Document segment:
⟨

I’ve decided to share Sogyal Rinpoche’s teaching, even though he may have done bad things. I don’t know. I wasn’t there. And who am to judge anyway? I’m sharing it because the teaching is feeling helpful to me and because it might be helpful to you.

 

“Attention! Attention!” So much of Zen practice is about learning to pay attention. We begin zazen practice by paying attention to our breath. Strangely, my first teacher, Kyudo Nakagawa Roshi, was the only one who paid any attention to my zazen. Since Kyudo – I sat sesshins with him for two years in the early 90’s – I’ve been basically on my own with my meditation practice.

 

Like most beginners, I began by counting, exhalations from one to ten, over and over again. Kyudo told me that Japanese monks just count their breath for seven years. Although that seemed a very long time, I ended up counting my breath – with a six-year hiatus for koan study – for 30 years. When I finished koan practice, no one told me what to do next, so I went back to counting. It didn’t occur to me to do anything else. I didn’t ask for direction. None was offered. During Covid isolation, I finally let go of counting and went on to following my breath – in our tradition the step that follows counting –  with the intention of putting 100% of my attention on my breath. This practice was a revelation. I became aware of all the games I played in my head with counting. My zazen became more peaceful. There have been moments of bliss when there is only breathing, nothing else. This seldom happened when I was counting, and yet counting was such an ingrained habit, I sometimes lapse back. Did I stay too long with counting? No one ever told me I’d done enough, that it was time to move on.

⟩

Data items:

⟨

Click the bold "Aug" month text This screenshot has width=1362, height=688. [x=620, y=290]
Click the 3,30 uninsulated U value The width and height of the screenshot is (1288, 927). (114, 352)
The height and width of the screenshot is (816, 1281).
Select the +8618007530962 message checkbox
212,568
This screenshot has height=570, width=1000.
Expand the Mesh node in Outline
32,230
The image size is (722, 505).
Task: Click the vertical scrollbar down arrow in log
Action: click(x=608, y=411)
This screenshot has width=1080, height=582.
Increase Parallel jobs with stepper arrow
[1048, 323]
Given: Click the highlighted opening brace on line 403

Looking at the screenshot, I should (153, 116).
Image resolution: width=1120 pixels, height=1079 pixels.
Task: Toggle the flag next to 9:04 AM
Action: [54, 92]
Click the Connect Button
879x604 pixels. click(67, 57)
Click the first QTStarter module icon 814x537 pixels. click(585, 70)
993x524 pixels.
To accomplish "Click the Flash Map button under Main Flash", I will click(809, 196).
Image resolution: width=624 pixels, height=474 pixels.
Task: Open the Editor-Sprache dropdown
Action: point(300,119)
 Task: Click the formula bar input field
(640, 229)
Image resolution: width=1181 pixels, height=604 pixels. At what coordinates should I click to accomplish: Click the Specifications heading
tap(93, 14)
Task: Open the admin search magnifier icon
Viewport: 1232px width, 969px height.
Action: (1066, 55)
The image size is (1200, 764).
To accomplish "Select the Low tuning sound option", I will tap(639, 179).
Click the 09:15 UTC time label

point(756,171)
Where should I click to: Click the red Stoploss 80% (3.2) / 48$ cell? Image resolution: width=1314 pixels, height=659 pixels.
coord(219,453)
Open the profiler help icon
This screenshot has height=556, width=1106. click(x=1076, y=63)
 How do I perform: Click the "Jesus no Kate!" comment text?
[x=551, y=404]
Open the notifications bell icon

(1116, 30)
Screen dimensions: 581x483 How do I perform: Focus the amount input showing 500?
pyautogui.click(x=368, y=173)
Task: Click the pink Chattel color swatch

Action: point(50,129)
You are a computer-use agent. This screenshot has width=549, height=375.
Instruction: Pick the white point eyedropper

⟩

Assignment: Carry on the reflection on Zen breath practice from the point where it stops. None of the data lines are needed here.

Output below:
And then, as I’m feeling settled in my new practice – it’s taken me years – I hear Sogyal say – I’m paraphrasing – “Place 25% of your attention on your breath, another 25% on watching your meditation, checking to ensure attention to the breath, and leave the remaining 50% to abide spaciously.”

 

What a shift for me, but I’m called to try it. What I’ve recognized so far is how much I’ve loved the bliss I experience when 100% (or nearly so) of my attention is on my breath. I notice my craving for those moments of bliss. Sometimes I indulge myself, even if it’s only for a few breaths, allowing myself the bliss, before coming back to Sogyal’s instruction, 25% attention of my breath, 25% attention to the monitoring the practice, and 50% opening to the spaciousness of life. (Of course, the percentages are metaphorical. There’s no way for me to measure my attention).

 

I may have come across Sogyal at the right moment. He’s picked up on a warning I’ve heard before: Don’t mistake the bliss state for enlightenment. It’s there in Hakuin. Bernie talked about it in so many ways. “If it was all about the bliss” – Bernie called it “the oneness of life” – “drugs not zazen would be the way.”  I’m working with this teaching now.